Ihr Sebastian Steineke

 

Brandenburger CDU-Bundestagsabgeordnete stark im Deutschen Bundestag vertreten

In der konstituierenden Landesgruppensitzung am heutigen Tag wählten die 9 Brandenburger CDU-Abgeordneten im 19. Deutschen Bundestag erneut den Lausitzer Michael Stübgen, MdB, zu ihrem Vorsitzenden. Stellvertreter bleibt der Uckermärker Jens Koeppen, MdB. Weitere Mitglieder der CDU-Landesgruppe Brandenburg im Deutschen Bundestag sind: Uwe Feiler, Hans-Georg von der Marwitz, Martin Patzelt, Jana Schimke, Dr.
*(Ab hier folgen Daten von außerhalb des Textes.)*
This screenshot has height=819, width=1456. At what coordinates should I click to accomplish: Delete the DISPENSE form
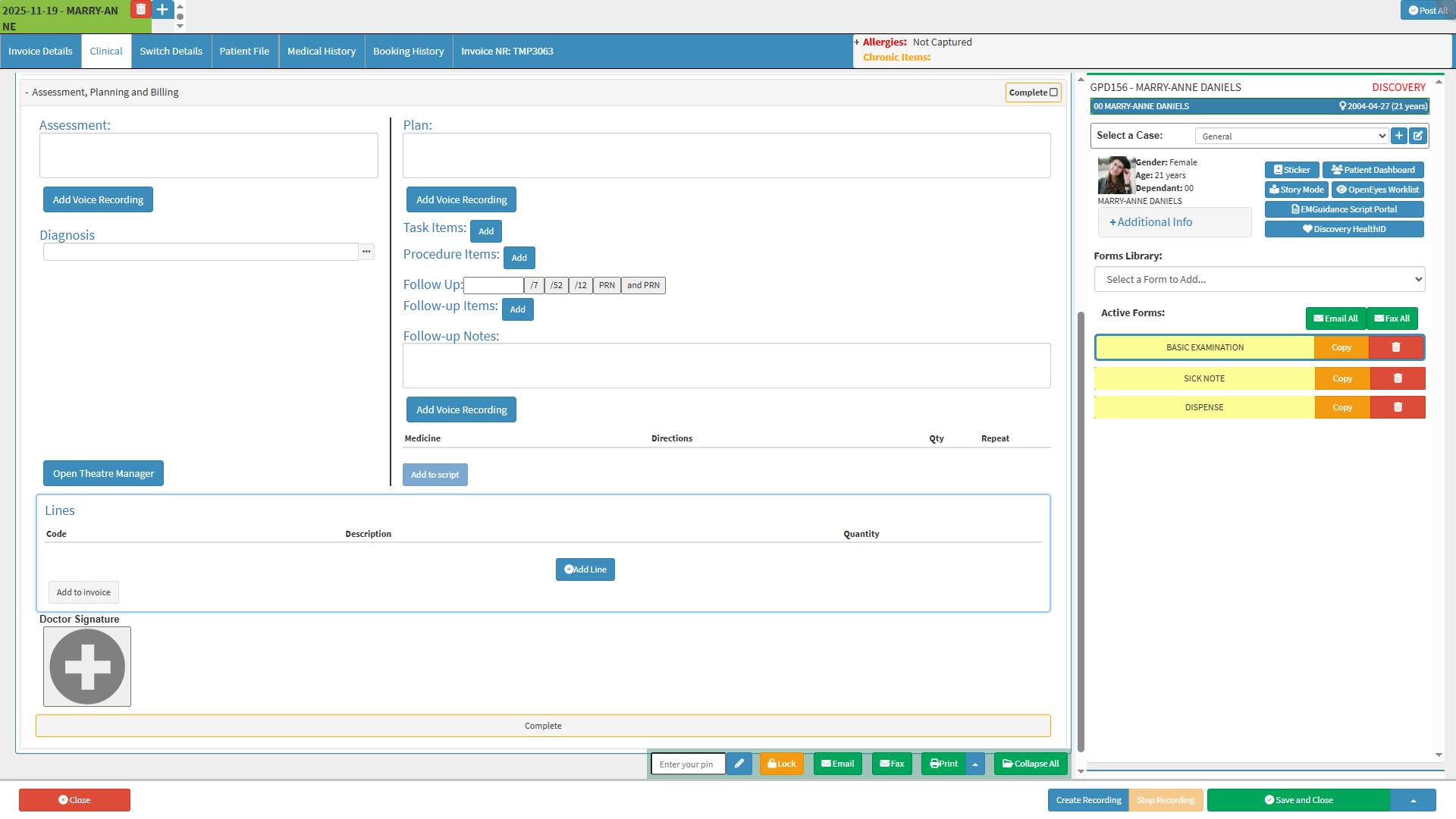pos(1398,407)
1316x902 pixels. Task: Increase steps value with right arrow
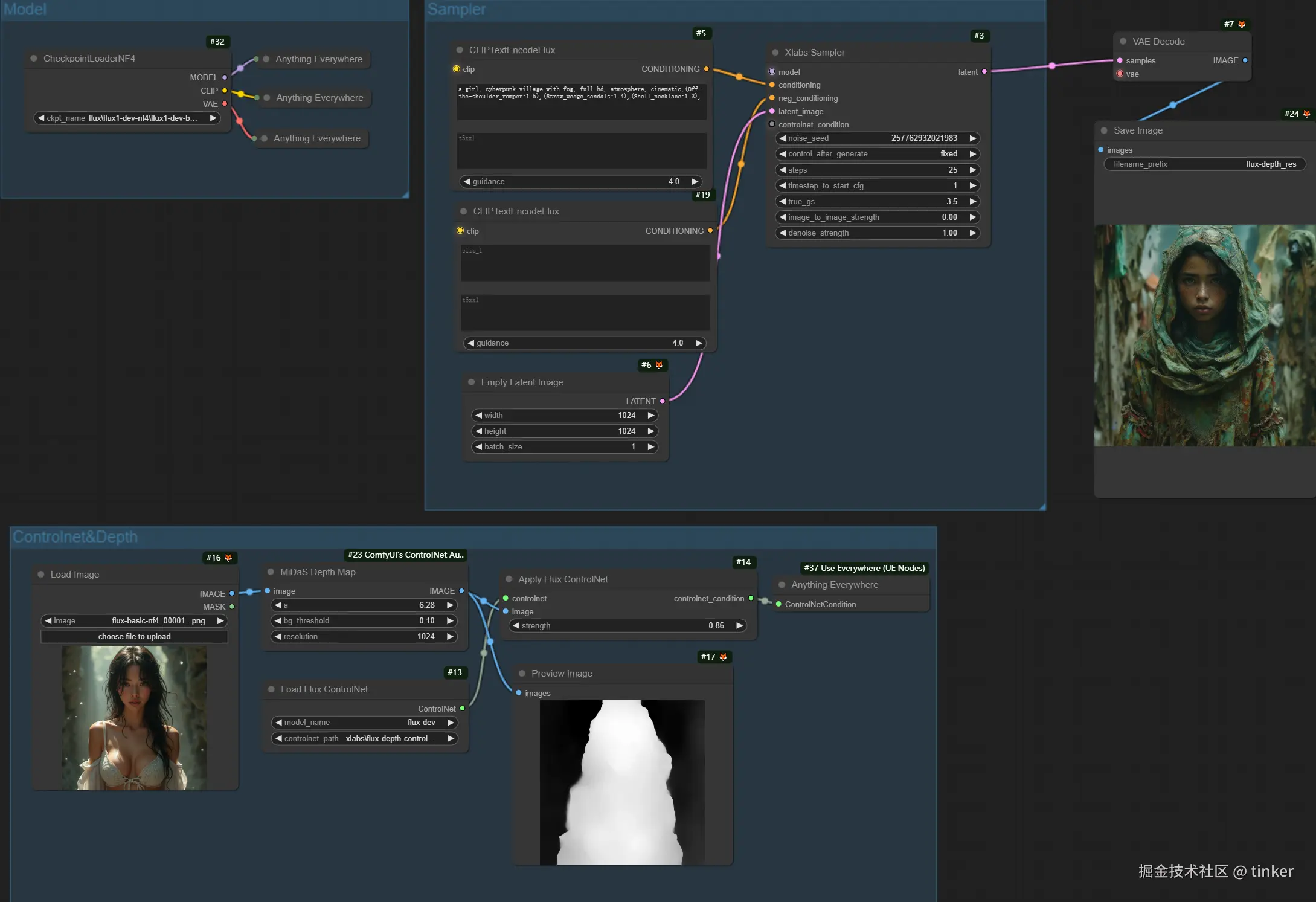[973, 170]

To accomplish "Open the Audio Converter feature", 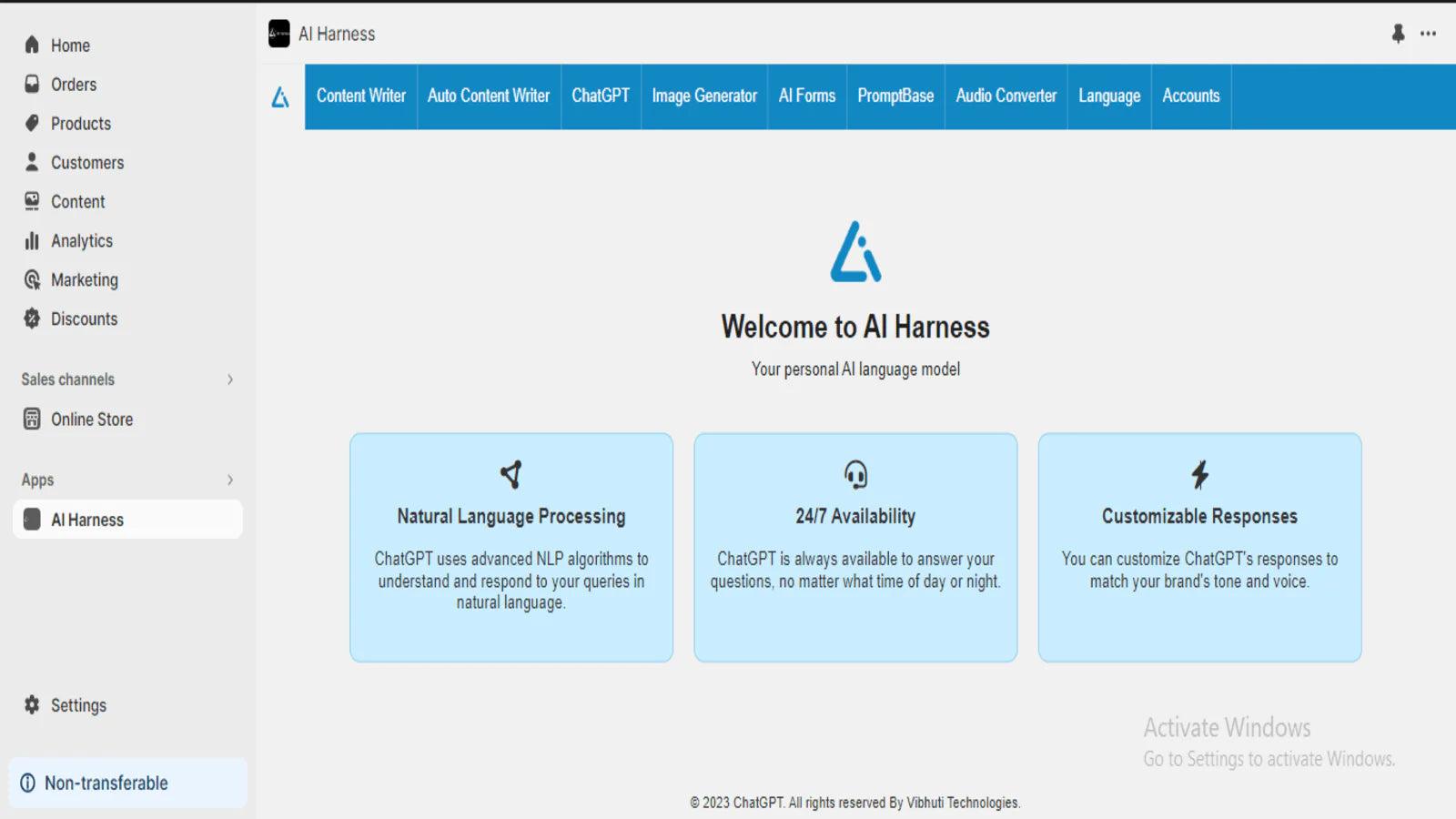I will pos(1006,96).
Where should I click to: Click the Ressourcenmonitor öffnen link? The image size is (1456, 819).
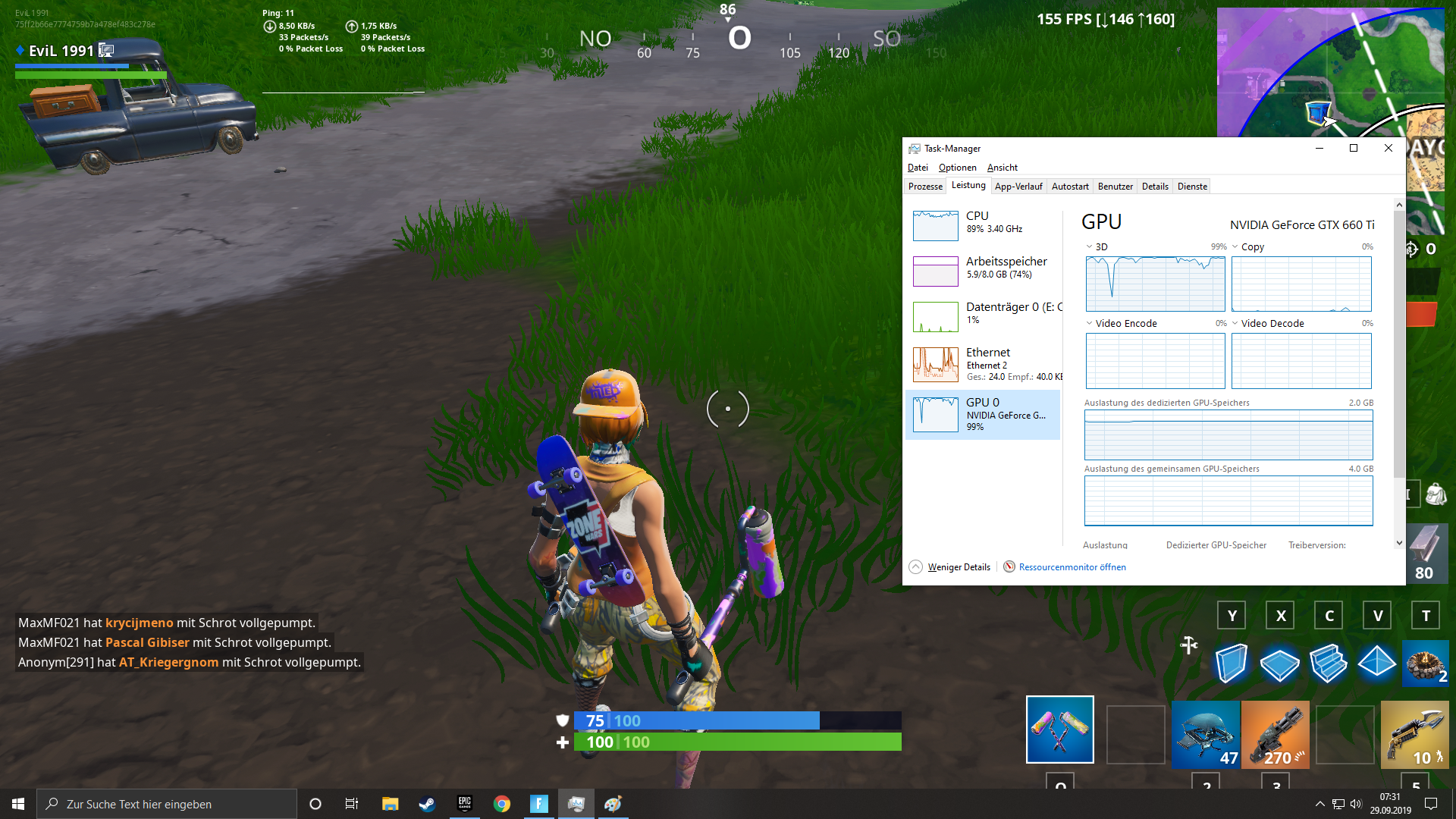click(x=1072, y=567)
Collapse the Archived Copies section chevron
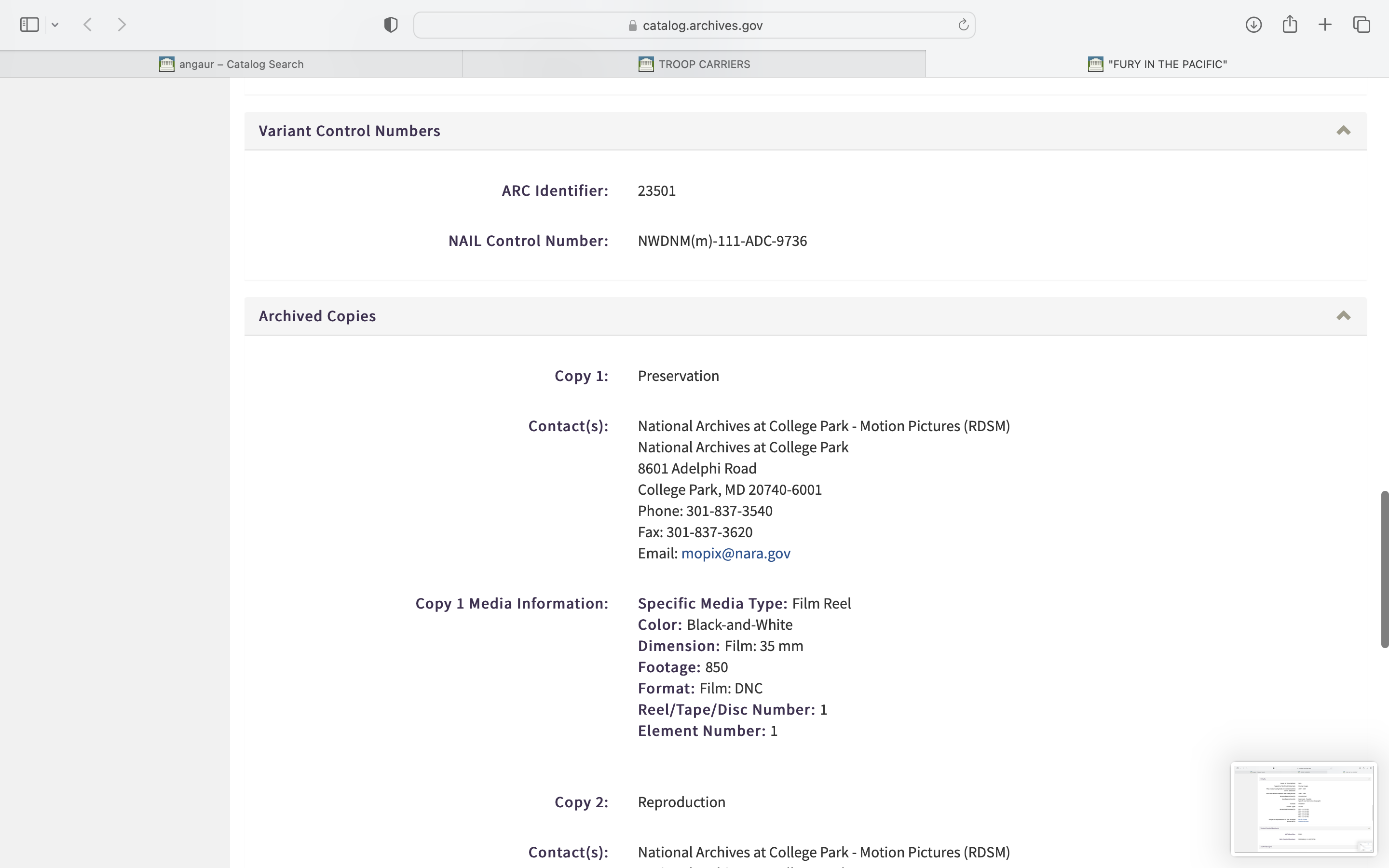Image resolution: width=1389 pixels, height=868 pixels. (x=1343, y=316)
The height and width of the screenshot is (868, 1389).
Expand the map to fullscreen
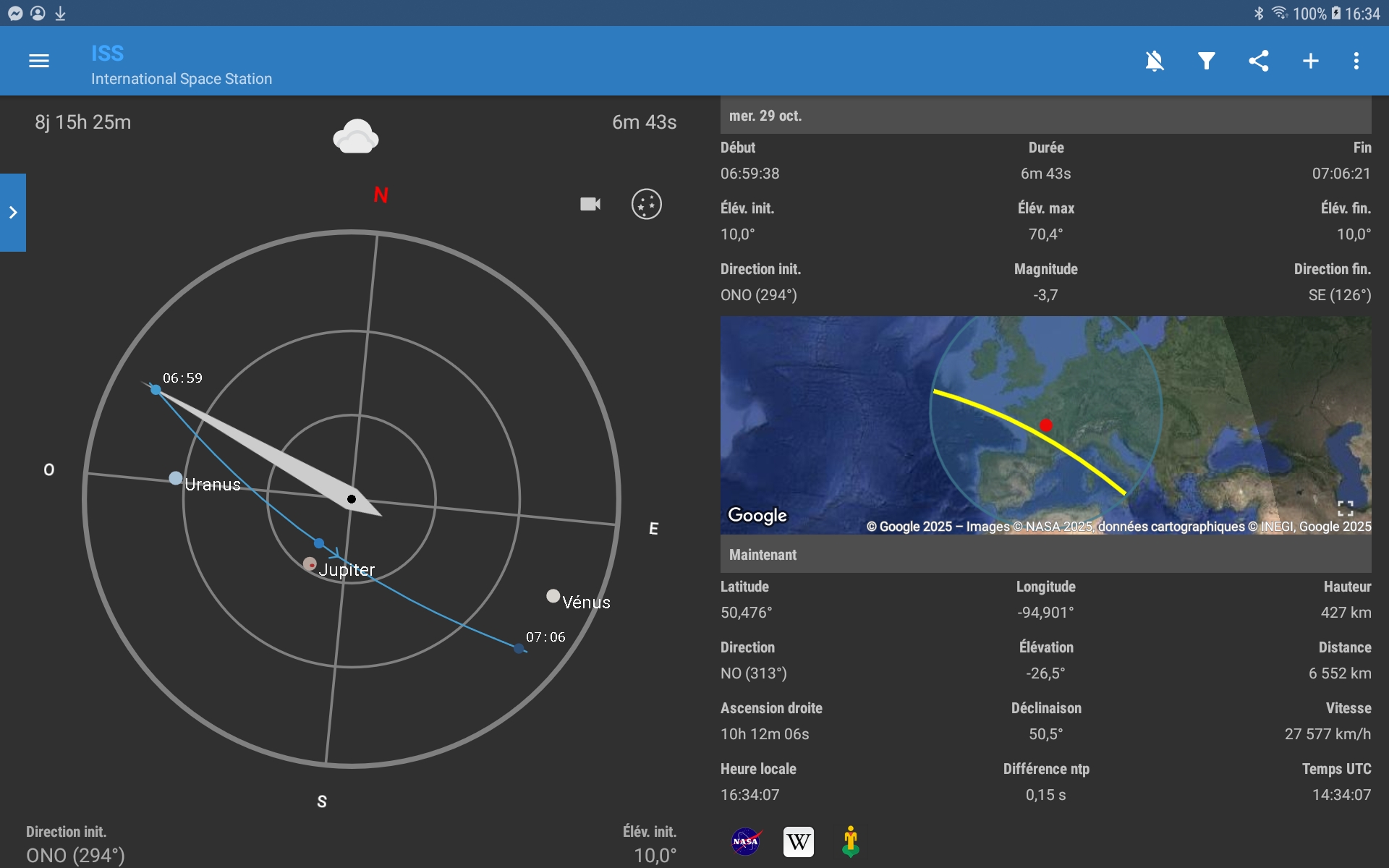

Klaus-Peter Schulze, Sebastian Steineke und Dr. Dietlind Tiemann.
 
MdB Michael Stübgen: „Mit dem Gewinn von 9 von 10 Direktmandaten in Brandenburg sind wir gut aufgestellt, um uns auch in der kommenden Legislaturperiode nachhaltig in den für Brandenburg wichtigen Politikbereichen wie Energie, Infrastruktur, Landwirtschaft und ländliche Entwicklung, Gesundheit sowie die Zukunft der Europäischen Union zu engagieren.“
 
MdB Jens Koeppen: „Die anstehenden Sondierungen und Koalitionsverhandlungen werden schwierig, aber nicht unmöglich. Wir werden unser Bestes für unser Land geben und Deutschland weiter in der Erfolgsspur halten.“
 

DANKE!

Ich möchte mich ganz herzlich bei allen für das Vertrauen und die Unterstützung bedanken. Mein Slogan im Wahlkampf war „Für Sie da“. Das möchte ich auch in den nächsten vier Jahren sein und freue mich darauf, wieder eine engagierte Vertretung in Berlin sein zu dürfen. Wie bisher gilt natürlich auch weiterhin: Wer ein Anliegen hat, kann mir jederzeit gerne schreiben.

Ihr
Sebastian Steineke

Wahlaufruf

Ich bitte Sie um Ihr Vertrauen und Ihre Stimme, damit Ostprignitz-Ruppin, die Prignitz und das nördliche Havelland weiter eine engagierte Vertretung in Berlin haben!

Ihr 
Sebastian Steineke

1 Tag 1 Grund

Am letzten Tag kommt einer der wichtigsten Gründe. Für einen starken ländlichen Raum brauchen wir eine engagierte Vertretung. Wir brauchen eine starke Wirtschaft. Das geht nur mit schnellen Verkehrsverbindungen und gutem Internetausbau in jedem Ort. Nur so können wir neue Arbeits- und Ausbildungsplätze schaffen. Wir brauchen attraktive Orte zum Leben. Kultur- und Freizeitprojekte haben wir bereits gefördert. Sie sollen von uns noch mehr Unterstützung bekommen. Wir brauchen ein gesellschaftliches Miteinander. Deshalb wird eine Ehrenamtsstiftung eingerichtet, mit der das ehrenamtliche Engagement auf dem Land leichter wird.

Ihr Sebastian Steineke

2 Tage 2 Gründe

Unsere Verkehrsknotenpunkte bekommen insgesamt fast 600 Millionen € vom Bund. Die A 24 und A 14 werden ausgebaut, damit kommen wir schneller von einem Ort zum nächsten. Auch andere Bundesstraßen wie die B 167 stehen mit Priorität im Bundesverkehrswegeplan. Dafür habe ich mich im langfristigen Verkehrskonzept vom Bund eingesetzt und das möchte ich bei der Umsetzung weiter begleiten.